Return the line containing "Viewport: 1081px width, 507px height." and every line beneath it through the end of the entries below, unchanged. Pictures stay out.

--

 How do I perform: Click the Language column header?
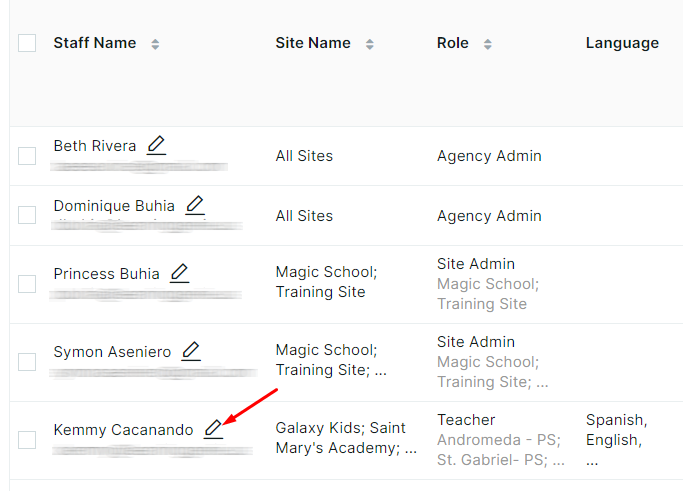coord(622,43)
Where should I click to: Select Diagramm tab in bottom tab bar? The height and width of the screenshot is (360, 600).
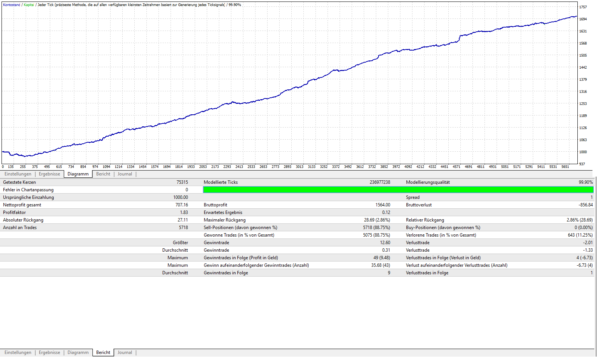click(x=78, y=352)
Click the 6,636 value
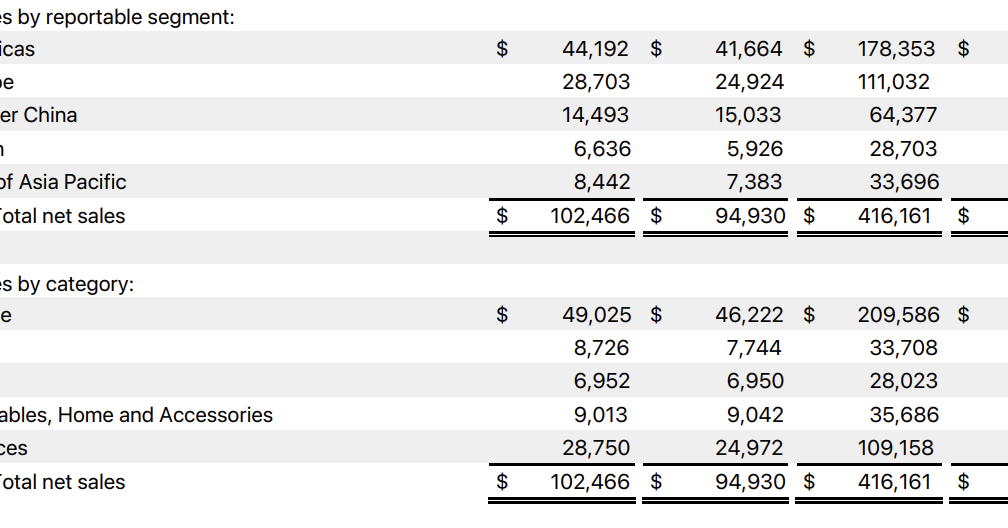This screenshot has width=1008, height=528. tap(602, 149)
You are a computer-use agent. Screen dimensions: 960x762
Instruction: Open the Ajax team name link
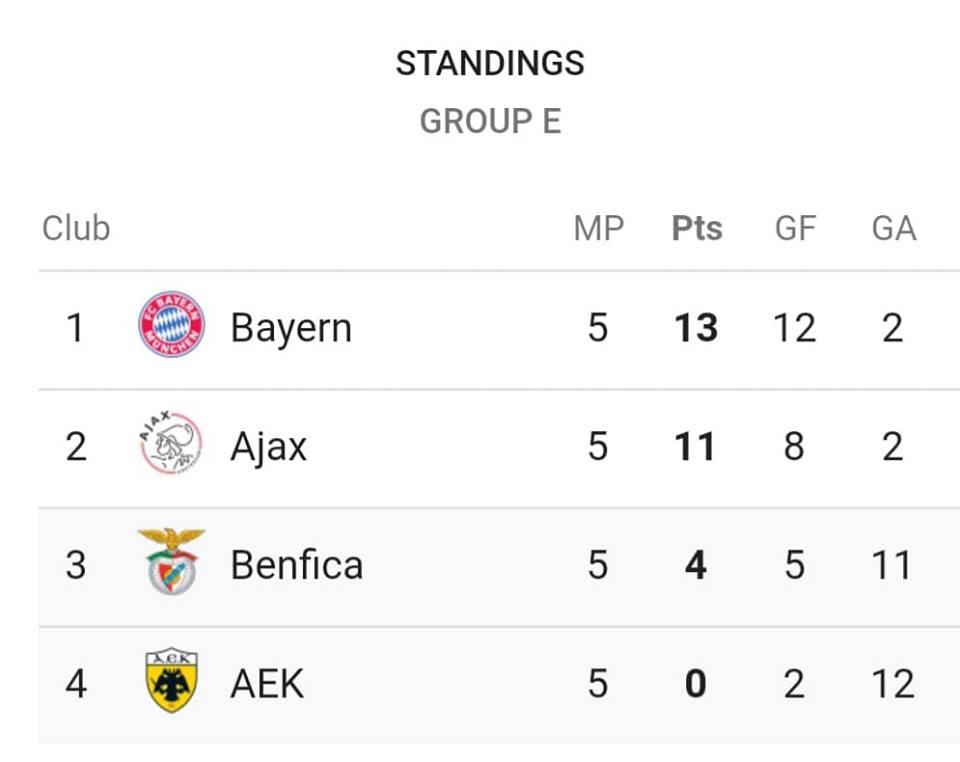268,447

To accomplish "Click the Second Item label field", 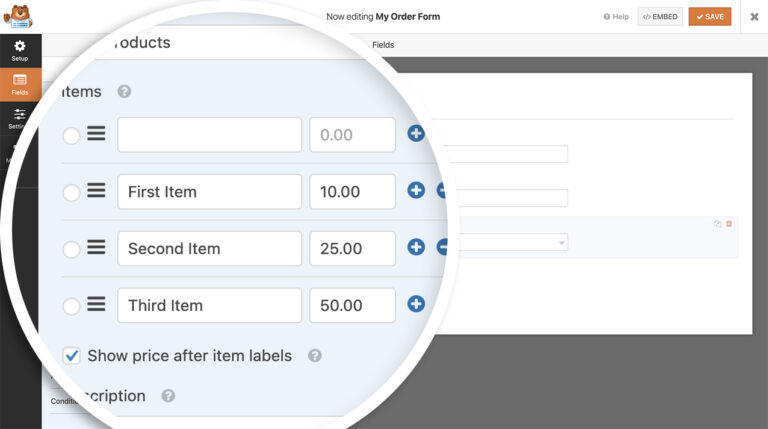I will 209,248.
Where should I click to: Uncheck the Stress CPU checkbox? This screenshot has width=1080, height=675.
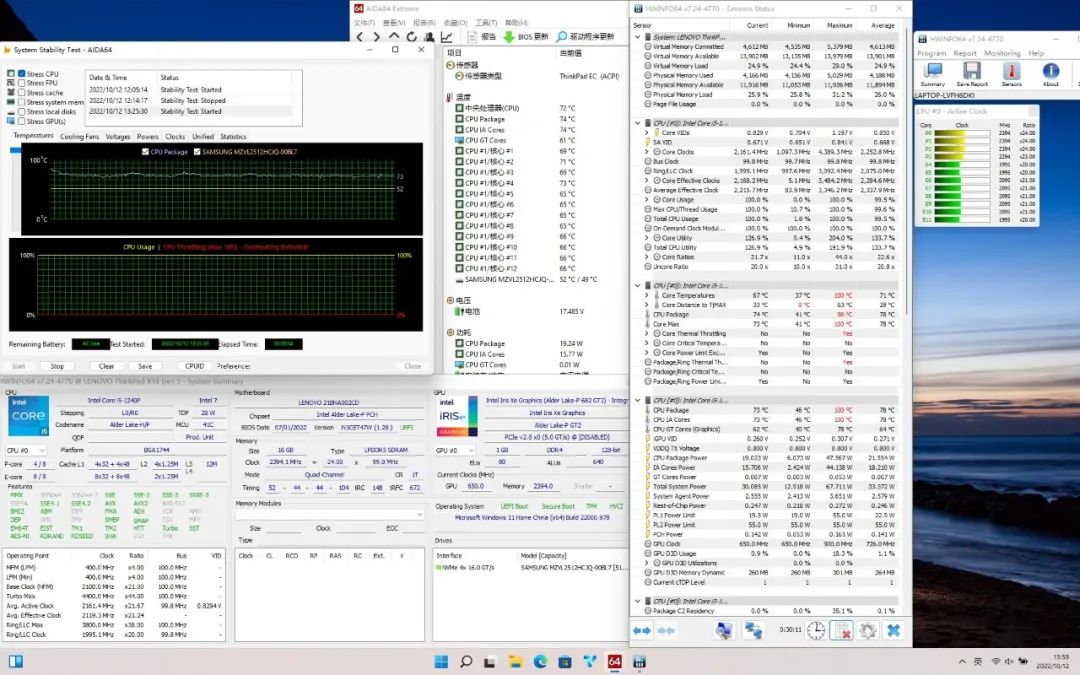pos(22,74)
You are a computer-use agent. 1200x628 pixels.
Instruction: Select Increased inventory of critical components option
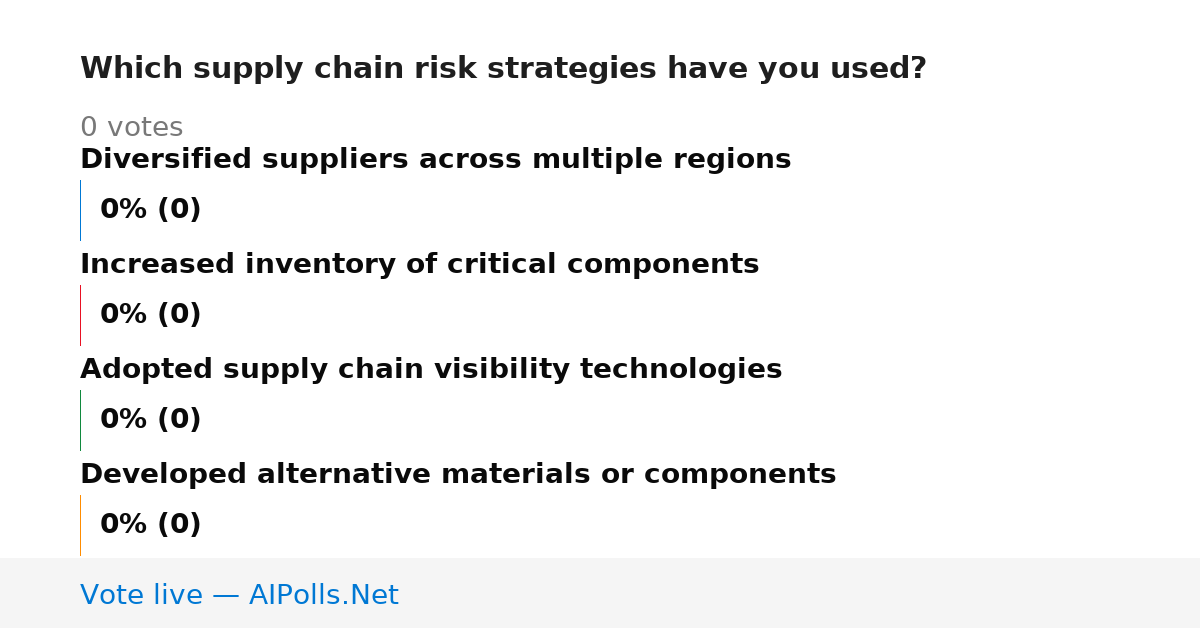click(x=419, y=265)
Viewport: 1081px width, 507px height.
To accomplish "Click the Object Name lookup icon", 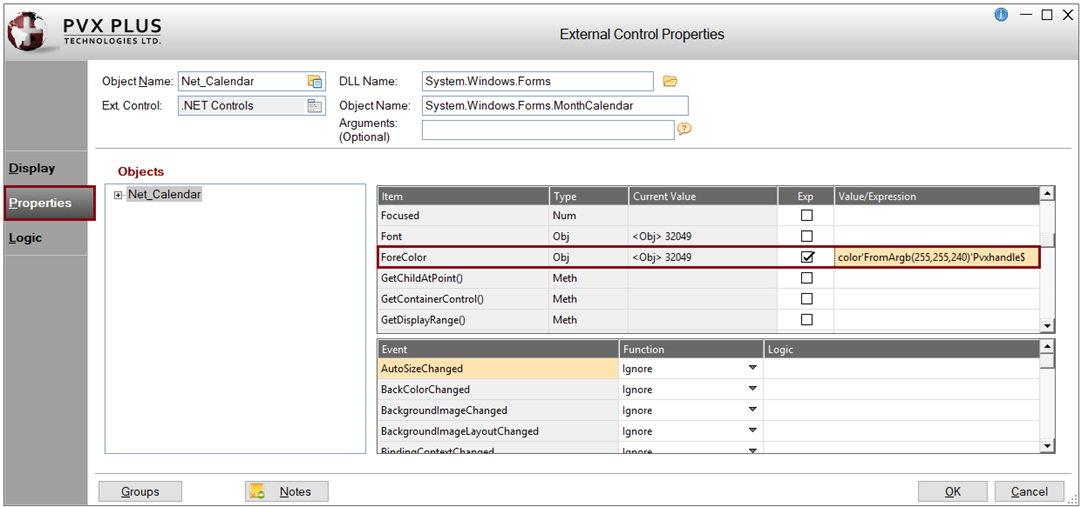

--

WRITTEN REPLY:
Viewport: 1081px width, 507px height.
To accomplish "Click the Object Name lookup icon", 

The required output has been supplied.